Aim of the exercise> You are asked to write out the entries exactly as they are given.

--------------------

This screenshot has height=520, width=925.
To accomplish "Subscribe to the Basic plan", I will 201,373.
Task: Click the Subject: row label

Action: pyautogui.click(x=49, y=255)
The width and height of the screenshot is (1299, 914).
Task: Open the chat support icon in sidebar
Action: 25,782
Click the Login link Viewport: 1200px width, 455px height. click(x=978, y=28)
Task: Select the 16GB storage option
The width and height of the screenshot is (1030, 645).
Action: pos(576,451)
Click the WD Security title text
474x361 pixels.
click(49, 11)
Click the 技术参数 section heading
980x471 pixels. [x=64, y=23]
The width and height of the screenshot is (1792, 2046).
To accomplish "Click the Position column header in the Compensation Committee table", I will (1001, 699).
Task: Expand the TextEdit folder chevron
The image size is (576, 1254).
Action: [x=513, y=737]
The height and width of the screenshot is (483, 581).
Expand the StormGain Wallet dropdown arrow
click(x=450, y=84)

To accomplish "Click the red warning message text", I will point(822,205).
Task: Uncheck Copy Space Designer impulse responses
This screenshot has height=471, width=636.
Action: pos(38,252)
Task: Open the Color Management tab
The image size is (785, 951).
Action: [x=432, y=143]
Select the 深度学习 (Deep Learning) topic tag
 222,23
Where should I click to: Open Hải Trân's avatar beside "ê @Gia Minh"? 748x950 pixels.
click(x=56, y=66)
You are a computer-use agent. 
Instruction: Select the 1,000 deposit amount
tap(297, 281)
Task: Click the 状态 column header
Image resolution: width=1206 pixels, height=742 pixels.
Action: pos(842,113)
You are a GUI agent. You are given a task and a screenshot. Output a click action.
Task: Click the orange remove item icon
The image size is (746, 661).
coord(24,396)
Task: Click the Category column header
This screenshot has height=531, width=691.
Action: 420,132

--------------------

Answer for the task>
This screenshot has height=520, width=925.
To accomplish "Subscribe to the Basic plan", I will 201,373.
Task: Click the Subject: row label

Action: pyautogui.click(x=49, y=255)
The width and height of the screenshot is (1299, 914).
Task: Open the chat support icon in sidebar
Action: 25,782
Click the Login link Viewport: 1200px width, 455px height. click(x=978, y=28)
Task: Select the 16GB storage option
The width and height of the screenshot is (1030, 645).
Action: pos(576,451)
Click the WD Security title text
474x361 pixels.
click(49, 11)
Click the 技术参数 section heading
980x471 pixels. [x=64, y=23]
The width and height of the screenshot is (1792, 2046).
To accomplish "Click the Position column header in the Compensation Committee table", I will (1001, 699).
Task: Expand the TextEdit folder chevron
The image size is (576, 1254).
Action: [x=513, y=737]
The height and width of the screenshot is (483, 581).
Expand the StormGain Wallet dropdown arrow
click(x=450, y=84)

To accomplish "Click the red warning message text", I will point(822,205).
Task: Uncheck Copy Space Designer impulse responses
This screenshot has height=471, width=636.
Action: pos(38,252)
Task: Open the Color Management tab
The image size is (785, 951).
Action: [x=432, y=143]
Select the 深度学习 (Deep Learning) topic tag
 222,23
Where should I click to: Open Hải Trân's avatar beside "ê @Gia Minh"? 748x950 pixels.
click(x=56, y=66)
You are a computer-use agent. 
Instruction: Select the 1,000 deposit amount
tap(297, 281)
Task: Click the 状态 column header
Image resolution: width=1206 pixels, height=742 pixels.
Action: pos(842,113)
You are a GUI agent. You are given a task and a screenshot. Output a click action.
Task: Click the orange remove item icon
The image size is (746, 661).
coord(24,396)
Task: Click the Category column header
This screenshot has height=531, width=691.
Action: 420,132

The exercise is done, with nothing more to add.